Lars Knoll lars at trolltech.com
Tue Oct 4 08:29:30 BST 2005


On Tuesday 04 October 2005 05:10, George Staikos wrote:
> On Monday 03 October 2005 20:48, Thiago Macieira wrote:
> > George Staikos wrote:
> > >  struct oldPixmapType { QPixmap a, b; };
> > >  mutable union {
> > >    struct {
> > >      QPixmap *icon, *miniIcon;
> > >    } pm;
> > >    char unused[sizeof(oldPixmapType)];
> > >  } aIconPixmap; // KDE4: remove me
> > >
> > >  Here we were even able to reuse the space so we didn't need to add to
> > > the d-pointer.
> >
> > That's really ingenious. I hadn't thought of that!
> >
> > However, even though that guarantees the proper sizeof, it doesn't
> > guarantee __alignof and, hence, the necessary padding.
> >
> > You can solve that by adding one element to the union which has the same
> > alignment requirements that QPixmap has. The hard part is figuring out
> > which one that is.
> >
> > So in general I don't think it's not a good idea to replace complex types
> > with POD. The conclusion I come to is: if you're going to place a
> > variable outside the private class, at least use POD types.
>
>   I seem to recall that we went through this and determined that alignment
> was going to be correct so we didn't need to do anything different.  Well
> maybe until we run on 128-bit systems?
>
>   Actually don't the pointers guarantee we are aligned properly anyway?

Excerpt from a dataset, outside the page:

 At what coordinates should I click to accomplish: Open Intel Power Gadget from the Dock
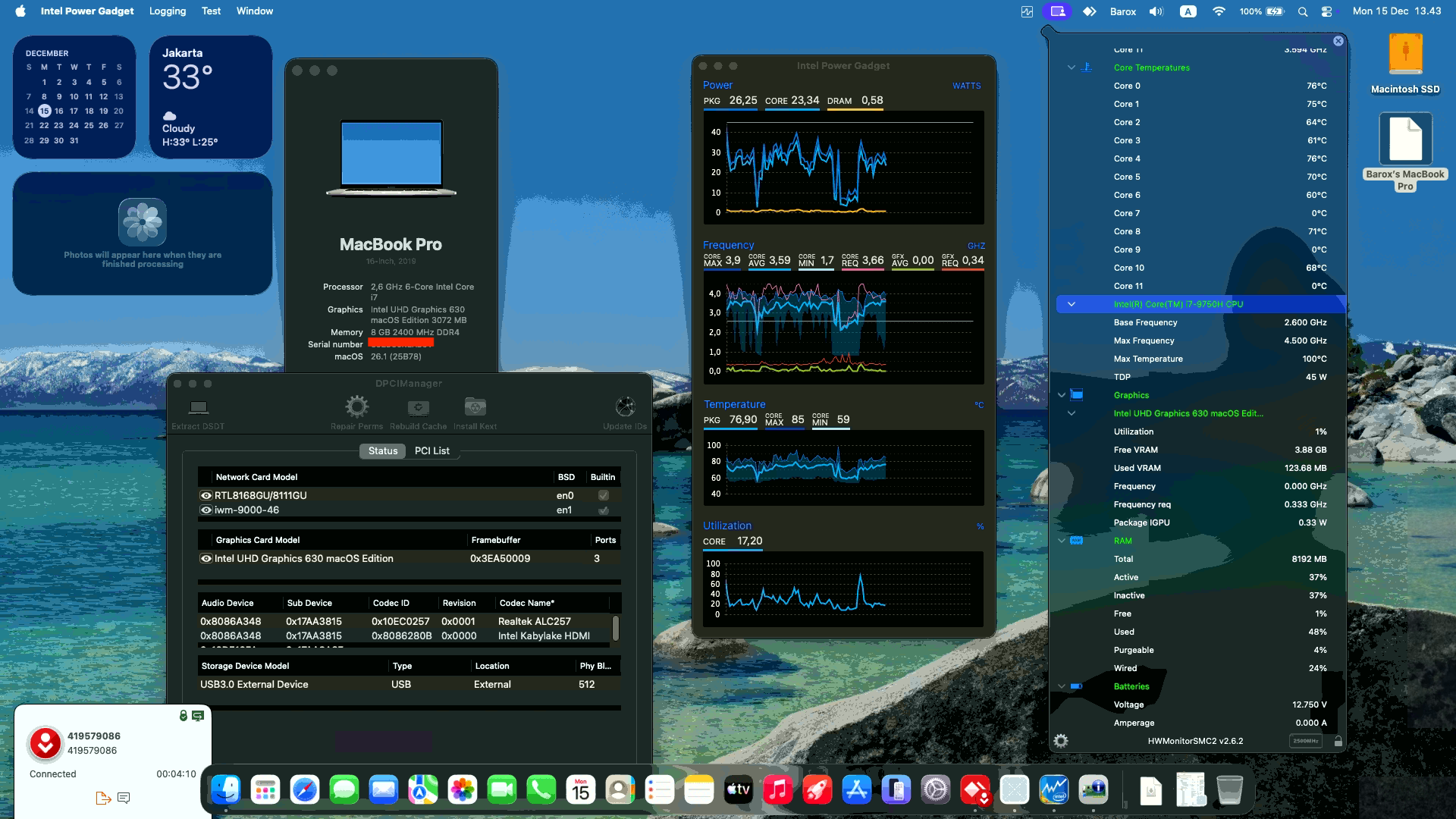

You are mostly safe here. But just a look at the code above shows you why 
variables should be in the d-pointer and not in the class itself. It is a 
rather evil hack and should only be used as a last resort. Nothing you would 
want to use on a regular basis because (a) it takes you a long time (and a 
lot of experience) to verify that you really didn't break BC, and (b) it's 
really ugly and makes the code very hard to read and understand.

If the variable had been in the d-pointer, we could have just freely replaced 
it without even having to think half a minute on how to solve this.

Maintainability is one of the most important things in library code, 
especially in an open source project.